Reacher and Neagley return to Hamburg and meets the local chief of detectives, Griezman, who helps him to several leads, a municipal worker who claims to have witnessed an exchange between an American and a man of Middle Eastern origin, murder of a prostitute and two black market dealers with ties to a local forger who provided the American with false documents.

The witness, Helmut Klopp, describes the American he purported to have seen to Reacher and Griezman, but also shares the information with Dremmler, a shoe seller and an influential Neo-nazi leader. In turn, Dremmler has Muller, Griezman's deputy chief, secretly shadow Reacher's investigation.
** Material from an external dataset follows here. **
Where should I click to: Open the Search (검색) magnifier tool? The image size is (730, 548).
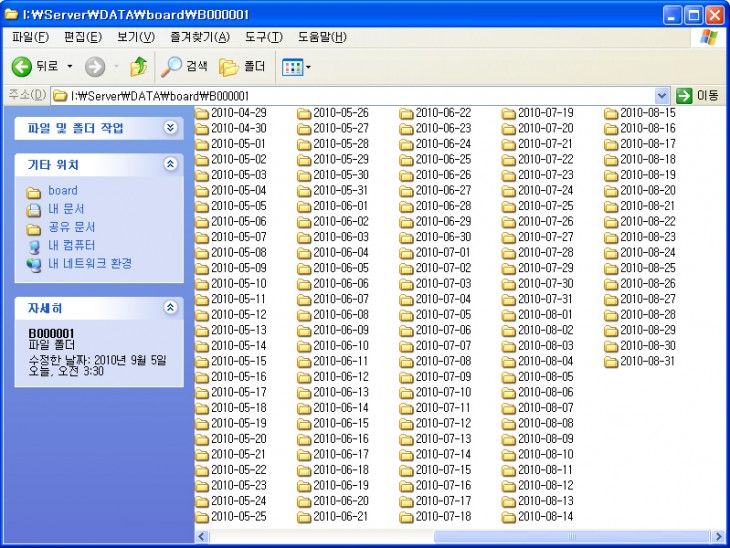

The terrorists, meanwhile, arrange for the courier who had originally met with the American to be murdered in Kyiv for their own protection, and send a new messenger, to complete the deal.

The team contacts the US Army and learn that the American is Horace Wiley, an artilleryman who has been AWOL from his post for several months. Despite Griezman's attempts to intercept her, the messenger meets with Wiley and confirms the deal before leaving Germany. Reacher, through an extensive search of Wiley's past as well as meeting with both his "uncle" Arnold Mason and an aging commander who served alongside Mason during the Korean War, determines that the items being sold are "Davy Crocketts", miniature nuclear bombs developed during the Cold War. A stash of ten bombs had accidentally been left behind by the US Army in a German supply depot, and Wiley had dedicated his entire service career to finding and selling them to purchase a ranch in Argentina. Wiley murders the forger in his apartment and rents a van to move the bombs, which both the team and Dremmler learn about.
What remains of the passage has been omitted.